La “pureza” es una de las cifras más citadas en la documentación de un péptido de investigación, y una de las peor interpretadas. Una sola cifra —98%, por ejemplo— resume en realidad el resultado de métodos analíticos concretos, cada uno de los cuales responde a una pregunta distinta. Esta guía explica cómo se genera esa cifra, qué miden realmente las técnicas principales (HPLC y espectrometría de masas) y por qué la pureza cromatográfica y el contenido neto de péptido no son lo mismo.
El objetivo aquí es orientar a compradores de laboratorio e investigadores que leen documentación analítica. Es únicamente una explicación de metodología: no describe ningún uso de estos materiales, que se suministran solo para investigación de laboratorio y no son para uso humano ni veterinario.
- La pureza se mide, no se declara —sobre todo por HPLC de fase inversa (qué proporción de la muestra es el péptido objetivo) y por espectrometría de masas (si el péptido objetivo está realmente presente).
- La pureza por HPLC se expresa normalmente como “% de área”: el área del pico objetivo como fracción del área de todos los picos detectados.
- La espectrometría de masas (habitualmente ESI-MS) confirma la identidad midiendo el peso molecular, no la cantidad.
- La pureza cromatográfica no es lo mismo que el contenido neto de péptido: el vial contiene además agua, sales y contraiones como el acetato.
- Estas cifras describen la calidad de un material de investigación; no dicen nada sobre su idoneidad para uso alguno.
Qué significa la pureza en un péptido
Para un péptido sintético, “pureza” es la forma abreviada de decir qué parte del material del vial es la molécula prevista y qué parte es otra cosa. Esa “otra cosa” tiene varios orígenes: secuencias truncadas o de deleción que quedan de la síntesis (cadenas a las que falta uno o más residuos), péptidos en los que no se eliminó del todo un grupo protector, variantes oxidadas o modificadas de otro modo, además de material no peptídico como disolventes residuales, agua y sales. Ninguna medición por sí sola capta todo esto, por lo que una especificación fiable se apoya en más de una técnica.

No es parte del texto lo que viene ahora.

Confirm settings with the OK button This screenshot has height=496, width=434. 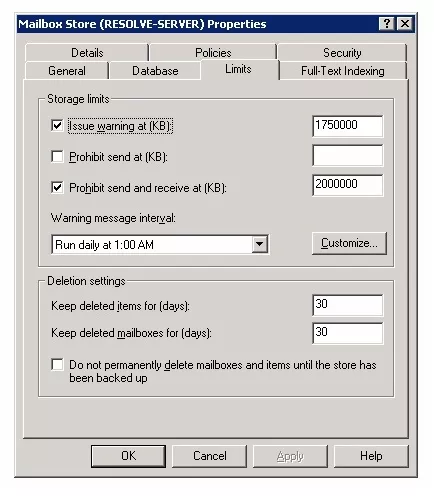[128, 456]
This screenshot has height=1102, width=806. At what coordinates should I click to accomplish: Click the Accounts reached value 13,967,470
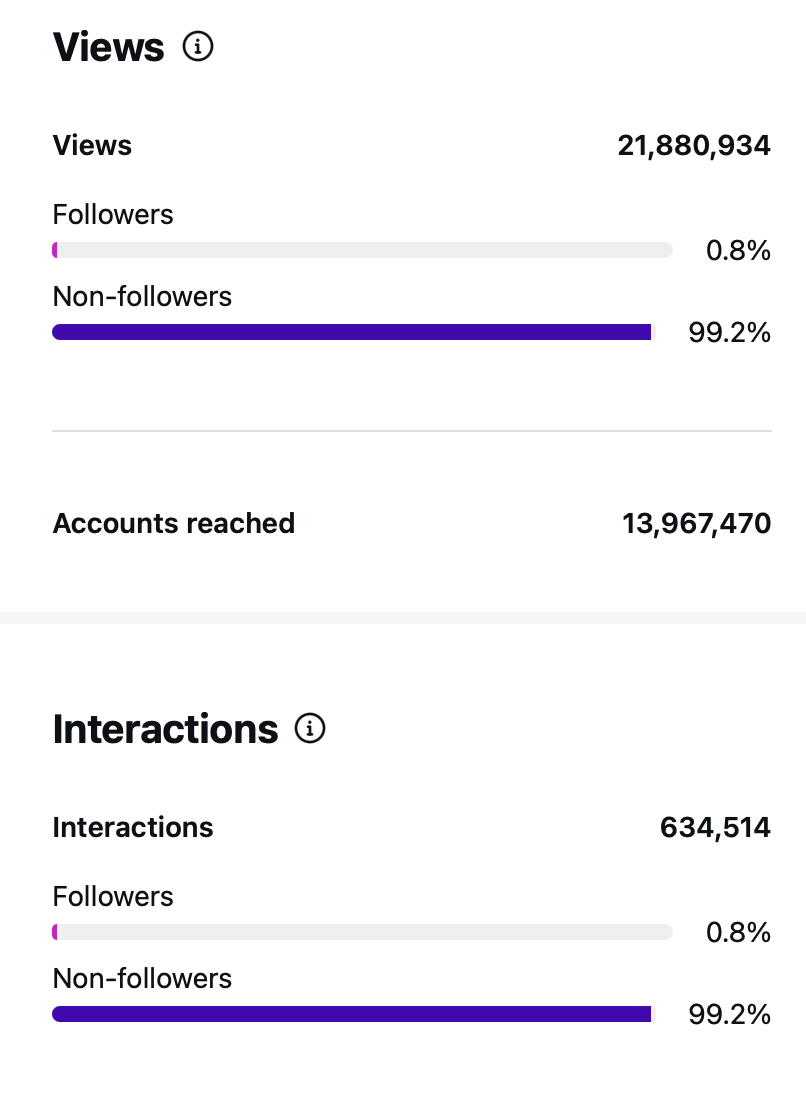pyautogui.click(x=695, y=523)
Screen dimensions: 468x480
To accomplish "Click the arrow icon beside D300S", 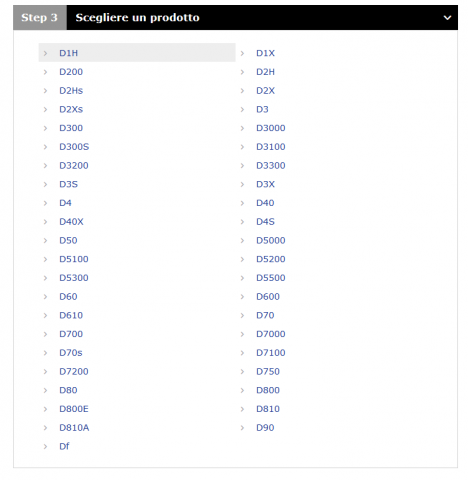I will [45, 147].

También ayuda separar dos preguntas distintas. Una es “¿qué parte del material peptídico tiene la secuencia correcta?” —una cuestión de composición relativa, que responde la cromatografía—. La otra es “¿cuánto péptido real hay en este vial?” —una cuestión de contenido absoluto, que responde el análisis de contenido de péptido—. Ambas importan, y confundirlas es el error de lectura más común de un certificado.
HPLC: medir la pureza cromatográfica
La cromatografía líquida de alta resolución (HPLC) es la técnica de referencia para la pureza de péptidos. En la HPLC de fase inversa (RP-HPLC), la muestra disuelta se impulsa a través de una columna rellena de una fase estacionaria hidrófoba mientras circula un gradiente de disolvente. Cada molécula se adhiere a la columna en distinto grado y, por tanto, sale (eluye) en un momento diferente. Un detector —que suele medir la absorbancia ultravioleta en torno a 214 nm, donde absorbe el enlace peptídico— registra una señal a medida que cada componente abandona la columna.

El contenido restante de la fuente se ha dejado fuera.